Bemerkenswert ist, wie gut sich das Medikament von Beginn an verkauft. Letzte Woche berichtete Verona Pharma, dass der Umsatz mit dem Medikament im vierten Quartal 36 Mio. $ betrug – deutlich mehr als die durchschnittlichen Analystenschätzungen von rund 15 Mio. $. Angesichts des Umstands, dass Millionen von Menschen weltweit an COPD leiden, ist das Marktpotenzial enorm.
«Das Produkt wird mittlerweile eindeutig als potenzieller Blockbuster angesehen», sagt Jenke. Für eine derart frühe Phase seien die Verkaufszahlen beeindruckend. Dadurch wird Verona Pharma zunehmend auch als Übernahmekandidat interessant.
Angesichts der starken Kursentwicklung schadet es nicht, wenn Anleger einen Teil der Gewinne realisieren. Aufgrund des Marktpotenzials von Ohtuvayre und der Möglichkeit eines Übernahmeangebots bieten die Aktien langfristig jedoch noch viel Potenzial. Risikoaffine Anleger bleiben voll investiert.
Zealand Pharma
Kursperformance seit Februar 2024: +59%
Auch die Kursperformance von Zealand Pharma lässt sich sehen. Die Dänen reiten auf dem heissesten Trend im Pharma- und Biotech-Sektor: Medikamente gegen Fettleibigkeit.
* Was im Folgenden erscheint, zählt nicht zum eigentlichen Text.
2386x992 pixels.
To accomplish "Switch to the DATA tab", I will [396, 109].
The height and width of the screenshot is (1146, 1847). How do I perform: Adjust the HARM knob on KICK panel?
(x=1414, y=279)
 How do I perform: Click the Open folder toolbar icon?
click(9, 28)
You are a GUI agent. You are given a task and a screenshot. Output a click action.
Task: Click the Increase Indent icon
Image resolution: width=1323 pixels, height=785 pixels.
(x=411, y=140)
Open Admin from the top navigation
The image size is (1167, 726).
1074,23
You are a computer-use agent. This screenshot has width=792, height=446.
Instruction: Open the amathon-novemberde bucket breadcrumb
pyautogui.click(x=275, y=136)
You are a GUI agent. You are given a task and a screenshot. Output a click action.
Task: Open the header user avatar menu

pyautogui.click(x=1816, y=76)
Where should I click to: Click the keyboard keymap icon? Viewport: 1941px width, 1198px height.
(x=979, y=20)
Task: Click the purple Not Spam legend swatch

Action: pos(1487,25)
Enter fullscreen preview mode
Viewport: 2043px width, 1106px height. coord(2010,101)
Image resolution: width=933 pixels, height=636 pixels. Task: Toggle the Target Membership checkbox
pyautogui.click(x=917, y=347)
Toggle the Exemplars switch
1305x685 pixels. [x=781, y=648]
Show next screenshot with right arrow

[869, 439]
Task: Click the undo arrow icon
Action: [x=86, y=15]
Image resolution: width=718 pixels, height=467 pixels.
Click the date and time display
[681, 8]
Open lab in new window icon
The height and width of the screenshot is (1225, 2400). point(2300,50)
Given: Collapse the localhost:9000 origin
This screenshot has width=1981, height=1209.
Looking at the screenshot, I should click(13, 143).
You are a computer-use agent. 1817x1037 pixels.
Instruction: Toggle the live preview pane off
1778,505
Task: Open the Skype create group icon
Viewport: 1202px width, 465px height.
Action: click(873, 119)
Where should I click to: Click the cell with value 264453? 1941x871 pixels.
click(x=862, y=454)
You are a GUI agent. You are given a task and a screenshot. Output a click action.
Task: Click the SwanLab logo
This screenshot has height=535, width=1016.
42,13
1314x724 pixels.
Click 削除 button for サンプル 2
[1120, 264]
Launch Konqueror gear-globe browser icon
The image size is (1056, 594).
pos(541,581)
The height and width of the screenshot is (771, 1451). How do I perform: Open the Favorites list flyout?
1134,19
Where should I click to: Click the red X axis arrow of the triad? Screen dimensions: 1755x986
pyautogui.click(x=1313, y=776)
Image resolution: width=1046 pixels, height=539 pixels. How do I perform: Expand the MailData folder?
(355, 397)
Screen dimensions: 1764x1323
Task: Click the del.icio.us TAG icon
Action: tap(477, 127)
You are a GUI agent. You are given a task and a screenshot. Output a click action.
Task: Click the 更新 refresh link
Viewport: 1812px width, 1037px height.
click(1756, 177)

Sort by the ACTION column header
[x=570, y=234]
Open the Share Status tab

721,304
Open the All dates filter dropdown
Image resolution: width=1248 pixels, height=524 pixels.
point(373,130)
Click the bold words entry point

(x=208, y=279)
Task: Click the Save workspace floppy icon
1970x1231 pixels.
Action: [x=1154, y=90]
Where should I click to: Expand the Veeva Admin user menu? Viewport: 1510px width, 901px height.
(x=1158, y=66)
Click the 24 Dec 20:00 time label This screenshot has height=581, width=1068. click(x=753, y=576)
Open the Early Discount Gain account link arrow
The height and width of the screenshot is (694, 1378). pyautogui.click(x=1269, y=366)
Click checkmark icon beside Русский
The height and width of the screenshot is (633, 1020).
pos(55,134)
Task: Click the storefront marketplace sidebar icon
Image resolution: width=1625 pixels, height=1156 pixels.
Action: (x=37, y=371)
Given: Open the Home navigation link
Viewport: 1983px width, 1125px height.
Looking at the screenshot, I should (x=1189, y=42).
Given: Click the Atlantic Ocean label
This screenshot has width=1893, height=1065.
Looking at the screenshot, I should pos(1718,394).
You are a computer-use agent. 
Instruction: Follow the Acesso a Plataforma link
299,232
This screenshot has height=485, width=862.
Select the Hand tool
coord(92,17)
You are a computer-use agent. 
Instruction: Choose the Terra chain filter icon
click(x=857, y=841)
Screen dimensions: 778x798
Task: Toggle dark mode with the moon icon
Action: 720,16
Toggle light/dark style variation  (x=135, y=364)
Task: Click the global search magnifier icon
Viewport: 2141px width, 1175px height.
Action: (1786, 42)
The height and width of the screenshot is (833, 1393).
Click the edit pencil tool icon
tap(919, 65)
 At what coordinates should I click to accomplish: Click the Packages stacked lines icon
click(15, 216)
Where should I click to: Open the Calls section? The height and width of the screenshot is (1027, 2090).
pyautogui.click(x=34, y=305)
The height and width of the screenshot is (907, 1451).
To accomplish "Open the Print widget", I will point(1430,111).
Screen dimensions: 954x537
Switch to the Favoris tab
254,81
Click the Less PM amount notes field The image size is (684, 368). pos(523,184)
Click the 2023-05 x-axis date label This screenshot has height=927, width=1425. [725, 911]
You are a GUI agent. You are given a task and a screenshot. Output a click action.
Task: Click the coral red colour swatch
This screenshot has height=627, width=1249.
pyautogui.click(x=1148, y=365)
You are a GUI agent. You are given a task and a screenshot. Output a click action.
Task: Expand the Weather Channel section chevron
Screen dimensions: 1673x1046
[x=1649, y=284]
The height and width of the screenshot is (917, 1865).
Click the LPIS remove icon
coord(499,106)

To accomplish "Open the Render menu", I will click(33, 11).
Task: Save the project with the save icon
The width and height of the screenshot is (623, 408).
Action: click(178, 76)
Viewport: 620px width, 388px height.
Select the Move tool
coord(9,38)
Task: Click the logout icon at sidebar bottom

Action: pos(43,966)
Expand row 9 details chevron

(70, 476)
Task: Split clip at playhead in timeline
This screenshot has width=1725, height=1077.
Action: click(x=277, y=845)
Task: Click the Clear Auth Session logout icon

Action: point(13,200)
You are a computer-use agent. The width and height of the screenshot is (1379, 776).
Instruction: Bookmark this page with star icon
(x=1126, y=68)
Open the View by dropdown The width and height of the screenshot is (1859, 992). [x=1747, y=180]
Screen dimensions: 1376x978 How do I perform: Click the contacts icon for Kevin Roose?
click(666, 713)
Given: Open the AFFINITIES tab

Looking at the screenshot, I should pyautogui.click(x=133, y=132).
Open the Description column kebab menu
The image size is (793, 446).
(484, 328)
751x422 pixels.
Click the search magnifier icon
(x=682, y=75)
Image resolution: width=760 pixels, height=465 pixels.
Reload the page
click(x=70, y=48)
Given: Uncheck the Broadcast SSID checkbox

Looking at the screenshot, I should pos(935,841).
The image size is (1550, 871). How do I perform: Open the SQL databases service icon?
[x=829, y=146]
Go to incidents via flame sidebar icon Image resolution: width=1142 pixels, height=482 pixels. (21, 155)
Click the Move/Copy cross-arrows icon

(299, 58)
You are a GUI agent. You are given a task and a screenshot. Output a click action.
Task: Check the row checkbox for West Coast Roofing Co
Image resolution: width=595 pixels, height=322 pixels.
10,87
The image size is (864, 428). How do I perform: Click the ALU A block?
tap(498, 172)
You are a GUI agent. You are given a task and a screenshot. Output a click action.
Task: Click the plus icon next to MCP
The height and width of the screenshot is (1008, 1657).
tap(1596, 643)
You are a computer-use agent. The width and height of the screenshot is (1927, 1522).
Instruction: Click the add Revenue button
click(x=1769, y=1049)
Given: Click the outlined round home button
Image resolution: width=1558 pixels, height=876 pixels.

Im Gegensatz zum Branchenleader Novo Nordisk, der vor allem auf den GLP-1-Rezeptor-Agonisten Semaglutid setzt, fokussiert sich Zealand Pharma auf das Hormon Amylin.
Dieser innovative Ansatz könnte sich auszahlen. Im Juni veröffentlichte Zealand Pharma ermutigende Phase-1b-Daten, die darauf hindeuten, dass das Amylin-Mittel in seiner Wirkung mit den Produkten von Novo Nordisk und Eli Lilly vergleichbar ist, jedoch deutlich weniger Nebenwirkungen aufweist. Patienten von GLP-Präparaten klagen häufig über Übelkeit, Erbrechen und Durchfall.
Mittlerweile befindet sich die Studie in Phase-2b. Erste Ergebnisse werden ab 2026 erwartet. «Die Dänen wollen das Produkt mit einem Partner vermarkten, haben aber keine Eile», sagt Jenke. Dank des Kursanstiegs infolge der überzeugenden Phase-1b-Daten konnte Zealand eine Kapitalerhöhung durchführen und dabei 1 Mrd. $ an liquiden Mitteln aufnehmen. Das Unternehmen selbst berichtet von grossem Interesse seitens potenzieller Partner.
Auffällig ist, dass Zealand kurz vor Weihnachten wegen der enttäuschenden Daten zum Kandidaten CagriSema von Novo Nordisk an der Börse in Mitleidenschaft gezogen wurde. Laut Jenke war diese Reaktion jedoch nicht gerechtfertigt. «Novo Nordisk hat im Gegensatz zu Zealand in der Studie GLP-1 mit Amylin kombiniert. Die Ergebnisse enttäuschten sowohl in Bezug auf die Wirksamkeit als auch hinsichtlich der Nebenwirkungen.»
Viele Experten sehen den Amylin-Ansatz mittlerweile im Vorteil gegenüber GLP-1-Wirkstoffen, da er einen vergleichbaren Gewichtsverlust bewirkt und gleichzeitig weniger Nebenwirkungen verursacht. Zealand Pharma gehört in diesem Bereich zu den führenden Unternehmen. Ein langfristiges Engagement könnte sich daher weiterhin auszahlen.